本、映画、ファッションについて気ままに書く。理系の元書店員。

もし別の人生を選んでいたら!?人生の選択やタラレバを描いたif映画まとめ

人生は選択の連続

 

 人生は選択の連続だ。身近な選択であれば、どの道を通るか、昼飯は何を食べるか。人生を左右するものであれば、何を学ぶか、どの就職先にするか、どこに住むか、誰と結婚するか、と選択から逃れることはできない。選択肢は多いけど、人生は一度しかない。だから、必ず何かの選択肢を選ばなければならない。それでも、あの時こうしてればと「ありえたかもしれない人生」に思いを馳せたことがある人は多いはずだ。そんな人生のタラレバについて描いた映画についてまとめてみた。

 

 

 バタフライ・エフェクト

“カオス理論”をテーマに、過去を書き換える術を知り、最愛の女性を救おうとした青年に訪れる運命を描く。
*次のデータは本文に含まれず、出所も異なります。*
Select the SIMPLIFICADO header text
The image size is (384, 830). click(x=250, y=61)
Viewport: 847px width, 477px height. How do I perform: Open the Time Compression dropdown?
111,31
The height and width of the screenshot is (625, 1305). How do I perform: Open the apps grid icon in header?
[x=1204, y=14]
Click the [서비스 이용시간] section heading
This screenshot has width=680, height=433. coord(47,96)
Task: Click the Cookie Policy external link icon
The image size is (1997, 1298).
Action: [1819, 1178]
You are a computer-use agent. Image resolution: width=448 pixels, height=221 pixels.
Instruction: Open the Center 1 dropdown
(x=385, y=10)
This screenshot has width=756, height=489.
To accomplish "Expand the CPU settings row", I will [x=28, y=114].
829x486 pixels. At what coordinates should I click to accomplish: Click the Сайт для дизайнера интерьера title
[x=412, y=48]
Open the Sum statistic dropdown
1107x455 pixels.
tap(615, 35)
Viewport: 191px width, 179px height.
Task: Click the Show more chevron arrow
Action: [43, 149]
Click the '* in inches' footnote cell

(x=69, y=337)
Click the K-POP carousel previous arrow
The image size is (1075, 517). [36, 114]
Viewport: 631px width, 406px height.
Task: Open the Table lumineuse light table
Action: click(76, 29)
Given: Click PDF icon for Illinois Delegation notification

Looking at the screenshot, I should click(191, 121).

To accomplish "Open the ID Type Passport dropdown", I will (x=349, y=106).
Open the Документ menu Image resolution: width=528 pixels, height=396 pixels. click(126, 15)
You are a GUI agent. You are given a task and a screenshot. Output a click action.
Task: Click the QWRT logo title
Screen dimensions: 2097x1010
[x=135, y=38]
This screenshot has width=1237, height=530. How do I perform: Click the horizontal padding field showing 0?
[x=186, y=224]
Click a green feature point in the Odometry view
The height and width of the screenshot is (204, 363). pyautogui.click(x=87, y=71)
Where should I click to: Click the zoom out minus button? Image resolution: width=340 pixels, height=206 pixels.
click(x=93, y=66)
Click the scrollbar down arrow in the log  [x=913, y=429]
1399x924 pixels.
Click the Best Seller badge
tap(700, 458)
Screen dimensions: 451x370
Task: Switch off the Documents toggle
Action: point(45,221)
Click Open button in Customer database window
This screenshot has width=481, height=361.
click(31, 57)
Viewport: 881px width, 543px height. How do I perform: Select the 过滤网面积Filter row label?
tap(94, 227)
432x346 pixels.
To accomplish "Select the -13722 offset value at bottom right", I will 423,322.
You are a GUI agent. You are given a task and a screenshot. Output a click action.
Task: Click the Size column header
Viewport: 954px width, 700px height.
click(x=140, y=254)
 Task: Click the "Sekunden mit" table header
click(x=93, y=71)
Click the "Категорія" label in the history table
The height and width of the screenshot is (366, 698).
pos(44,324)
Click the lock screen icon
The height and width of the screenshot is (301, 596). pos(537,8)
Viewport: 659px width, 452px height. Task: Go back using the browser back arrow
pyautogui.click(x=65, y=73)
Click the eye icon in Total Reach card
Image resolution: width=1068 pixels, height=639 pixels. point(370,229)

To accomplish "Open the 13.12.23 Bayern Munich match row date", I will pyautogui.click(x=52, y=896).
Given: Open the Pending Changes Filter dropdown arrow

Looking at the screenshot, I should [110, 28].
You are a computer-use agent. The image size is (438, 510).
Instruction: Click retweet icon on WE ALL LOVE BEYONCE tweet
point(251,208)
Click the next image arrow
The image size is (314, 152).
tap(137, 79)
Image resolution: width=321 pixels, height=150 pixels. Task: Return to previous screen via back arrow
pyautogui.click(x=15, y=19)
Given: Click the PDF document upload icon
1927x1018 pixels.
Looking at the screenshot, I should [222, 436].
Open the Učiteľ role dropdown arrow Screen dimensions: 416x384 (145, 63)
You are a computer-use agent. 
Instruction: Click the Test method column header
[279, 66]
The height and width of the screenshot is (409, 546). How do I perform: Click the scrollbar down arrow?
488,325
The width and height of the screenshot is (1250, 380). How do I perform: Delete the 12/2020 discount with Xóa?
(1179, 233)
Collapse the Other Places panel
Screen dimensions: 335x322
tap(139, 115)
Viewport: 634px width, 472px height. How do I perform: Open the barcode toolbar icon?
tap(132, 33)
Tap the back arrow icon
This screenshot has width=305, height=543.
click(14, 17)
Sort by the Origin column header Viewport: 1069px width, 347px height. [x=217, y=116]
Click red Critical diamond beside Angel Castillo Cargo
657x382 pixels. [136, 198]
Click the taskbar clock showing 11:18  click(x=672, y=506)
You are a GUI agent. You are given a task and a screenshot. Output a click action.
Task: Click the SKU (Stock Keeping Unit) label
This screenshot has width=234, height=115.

「 あの時、別の選択をしていたらどうなっていただろう」というみんな一度は思ったことがあることを、カオス理論をモチーフに描いた映画。タイトルになっている「バタフライ・エフェクト」とは、「初期値にわずかな変化を与えると、そのわずかな変化が無かった場合とは、その後の系の状態が大きく異なってしまうという現象」のことだ。「ブラジルで1匹の蝶が羽ばたくとテキサスで竜巻が起こるか?」という例えのように、小さな変化が後に大きな変化を生み出してしまう。この映画の主人公も、最愛の人を救うためにタイムスリップして「人生の選択」をやり直していくが、予期せぬ結果を引き起こしてしまう。苦悩の果てに主人公が選んだ選択とは....映画史上最も切ないハッピーエンドといううたい文句にふさわしい映画。

 

 

ダイアナの選択

ダイアナの選択 [DVD]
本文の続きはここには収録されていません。